A selective critical checklist of notable weekend TV:

O.G. (Saturday, 10/9c, HBO): Authenticity is everything in this intense and immersive, if overly familiar, prison-drama movie. Filmed on location at an active maximum-security facility in Indiana, with inmates and staff doubling as actors and extras, O.G. compensates with realism what it lacks in originality. The mesmerizing Jeffrey Wright (Westworld) stars as Louis, a former top dog about to released after 24 years (of a 60-year sentence). This character study juggles multiple plots as it depicts Louis’s final days in captivity — complicated by his desire to convey wisdom to a vulnerable new inmate (Theothus Carter) who’s being recruited by a dangerous gang. A wrenching scene involving Louis’s cathartic encounter with a relative of his victim becomes almost an afterthought amid the melodramatic jumble.

The 91st Annual Academy Awards (Sunday, 8/7c, 5 PT, ABC): Or, in short — though never short enough — the Oscars. This year there’s no host, which is one way ABC is counting on to shorten the show. (Earlier attempts to omit a few of the nominated songs, or push some categories into the commercial breaks, were dropped after backlash.) Maybe a sharper focus on the most exciting aspects of this year’s movies would make for a better show. (Check out our wish list of ways to fix the Oscars.) Some categories are easy to pick: Rami Malek of Bohemian Rhapsody and “Shallow,” the Lady Gaga-Bradley Cooper show-stopper from A Star Is Born.
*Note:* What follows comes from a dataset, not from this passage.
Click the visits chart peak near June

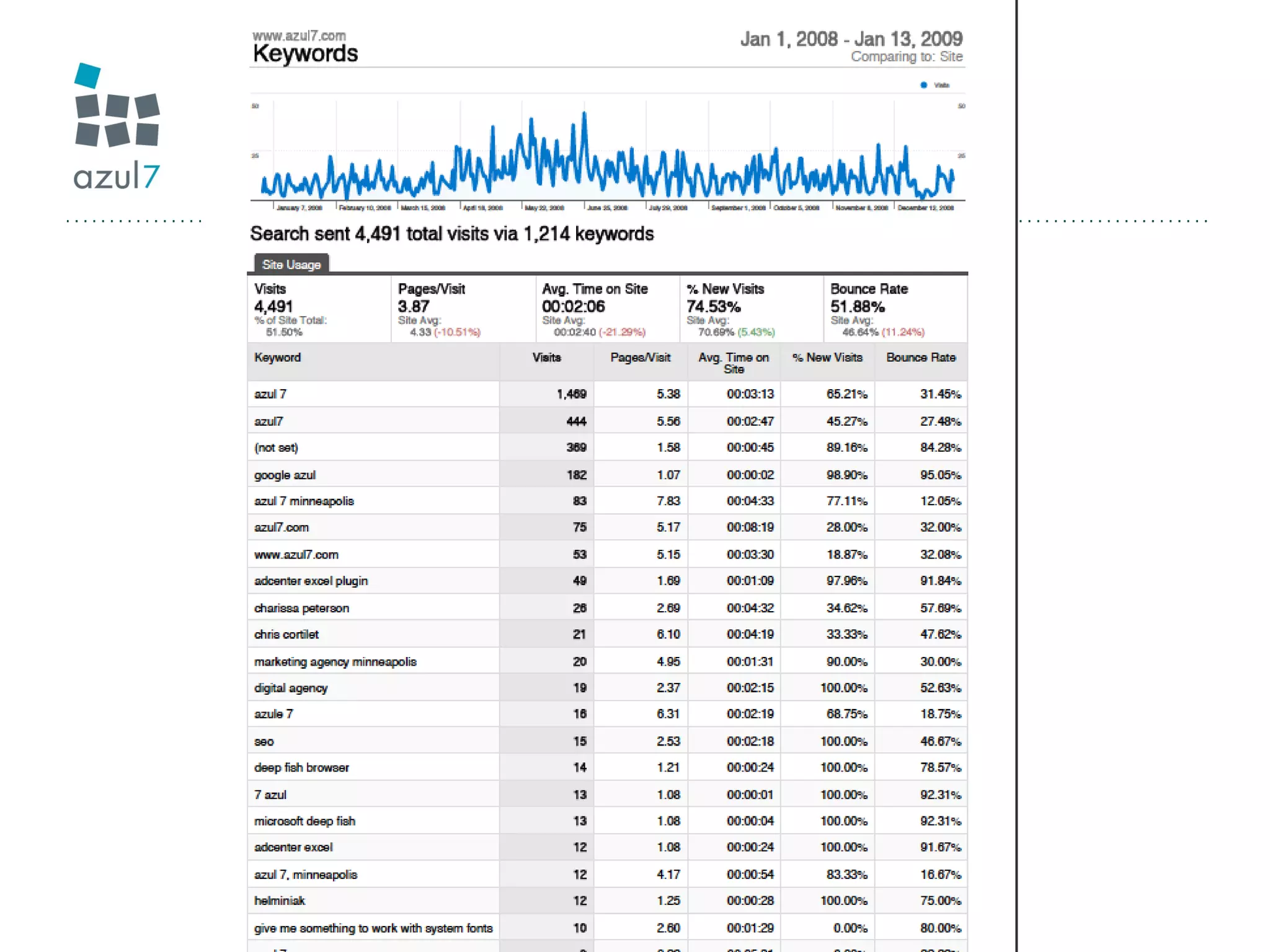pyautogui.click(x=584, y=115)
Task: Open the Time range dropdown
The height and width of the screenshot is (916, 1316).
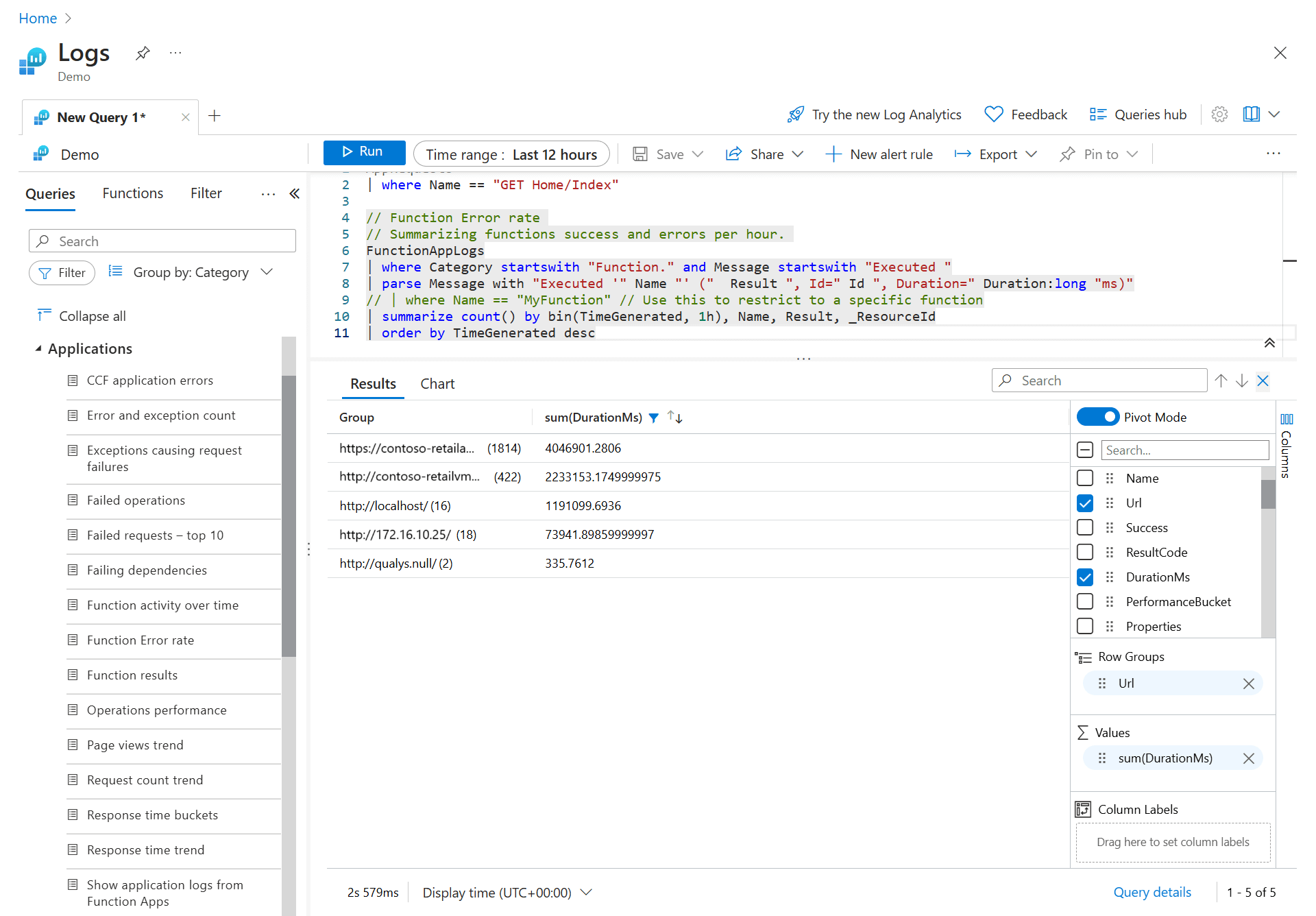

But the big prize for Best Picture could go any number of ways, to an art-house fave from Netflix (Roma), a superhero blockbuster (Black Panther), a feel-good crowd-pleaser (Green Book) or a naughty period piece (The Favourite).

True Detective (Sunday, 9/8c, HBO): Most networks go into repeat mode against events like the Oscars, but not HBO and the engrossing third season of its atmospheric crime drama. The season finale promises to at last reveal the truth behind the Purcell case, which has been unfolding all season across three distinct timelines — in 1980, 1990 and 2015 — as Arkansas detective Wayne Hays (an Emmy-worthy Mahershala Ali) tries to piece his memories together. Dark secrets have been revealed, but can Old Wayne’s cloudy mind make sense of it all?

Inside Weekend TV: As wonderful as nature series like Dynasties can be, the stories behind the scenes are just as fascinating — which is why BBC America’s The Making of Dynasties (Saturday, 9/8c) comes highly recommended, following crews from the BBC’s Natural History Unit as they spend four years — over 1,000 days in the field — to capture images from Africa and India to Antarctica… More TV for animal lovers: the seventh season of Nat Geo WILD’s Dr. K’s Exotic Animal ER (Sunday, 9/8c), with Dr. Susan Kelleher treating everything from a wounded macaw to a self-mutilating bush baby at South Florida’s Broward Avian and Exotics Animal Hospital… The sixth season of Hallmark Channel’s longest-running drama, When Calls the Heart (Sunday, 8/7c), opens with widowed Elizabeth (Erin Krakow) now a single mother learning on her Hope Valley neighbors for support.